Aside from the recently adopted accounting pronouncements described above and recently issued accounting pronouncements not yet adopted and described below, there were no recent accounting pronouncements or changes in accounting pronouncements during the three months ended March 31, 2025, that are of significance or potential significance to us.
Recently issued accounting pronouncements not yet adopted
In November 2024, the FASB issued ASU No. 2024-03, Income Statement-Reporting Comprehensive Income-Expense Disaggregation Disclosures (Subtopic 220-40): Disaggregation of Income Statement Expenses. The amendment in the ASU will require additional disclosures and disaggregation of certain costs and expenses presented on the face of the income statement. In January 2025, the FASB issued ASU 2025-01, “Income Statement-Reporting Comprehensive Income-Expense Disaggregation Disclosures (Subtopic 220-40) - Clarifying the Effective Date” to clarify the effective date for non-calendar year-end entities. This guidance is effective for the Company for fiscal years beginning after December 15, 2026. Early adoption is permitted. We are currently evaluating the effects of the standard on our consolidated financial statements and related disclosures.

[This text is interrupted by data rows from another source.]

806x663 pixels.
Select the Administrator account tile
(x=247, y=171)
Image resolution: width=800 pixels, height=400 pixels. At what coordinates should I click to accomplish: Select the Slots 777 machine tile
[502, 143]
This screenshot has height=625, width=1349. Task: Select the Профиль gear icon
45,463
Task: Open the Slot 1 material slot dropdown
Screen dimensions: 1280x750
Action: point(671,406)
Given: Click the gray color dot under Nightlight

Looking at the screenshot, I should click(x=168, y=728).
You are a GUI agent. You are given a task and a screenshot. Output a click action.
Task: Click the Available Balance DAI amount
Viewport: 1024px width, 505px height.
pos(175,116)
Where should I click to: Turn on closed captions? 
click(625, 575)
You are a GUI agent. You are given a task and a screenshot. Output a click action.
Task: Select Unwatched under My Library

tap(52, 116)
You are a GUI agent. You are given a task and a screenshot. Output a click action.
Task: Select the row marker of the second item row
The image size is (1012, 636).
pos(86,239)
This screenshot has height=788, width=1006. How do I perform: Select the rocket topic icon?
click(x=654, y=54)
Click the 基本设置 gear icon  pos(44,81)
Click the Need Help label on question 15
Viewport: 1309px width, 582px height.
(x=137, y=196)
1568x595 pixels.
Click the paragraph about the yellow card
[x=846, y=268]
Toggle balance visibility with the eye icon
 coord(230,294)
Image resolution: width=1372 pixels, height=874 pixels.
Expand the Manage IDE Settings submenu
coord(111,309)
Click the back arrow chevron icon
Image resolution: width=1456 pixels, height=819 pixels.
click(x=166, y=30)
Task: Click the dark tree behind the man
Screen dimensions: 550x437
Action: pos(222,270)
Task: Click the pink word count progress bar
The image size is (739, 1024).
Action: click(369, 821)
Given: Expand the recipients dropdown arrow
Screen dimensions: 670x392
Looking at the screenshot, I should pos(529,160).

In October 2023, FASB issued ASU No. 2023-06, Disclosure Improvements: Codification Amendments in Response to the SEC’s Disclosure Update and Simplification Initiative. The amendments in the ASU are intended to amend certain disclosure and presentation requirements for a variety of topics within the ASC. These amendments align the requirements in the ASC to the removal of certain disclosure requirements set out in Regulation S-X and Regulation S-K, as announced by the SEC. The effective date for each amended topic in the ASC is either the date on which the SEC’s removal of the related disclosure requirement from Regulation S-X or Regulation S-K becomes effective, or on June 30, 2027, if the SEC has not removed the requirements by that date. Early adoption is prohibited. We are currently evaluating the effects of the standard on our consolidated financial statements and related disclosures.
Segment Information
Segment Information
We manage our business as one reportable segment. The Company's operations are managed and reported to the CODM on a consolidated basis. The CODM uses consolidated income (loss) from operations and net income (loss) to assess financial performance and make resource allocation decisions. These financial measures are used by the CODM to balance short-term financial results with long-term strategic goals, guiding the allocation of budget between product costs, research and development expenses, and general, selling and administrative expenses.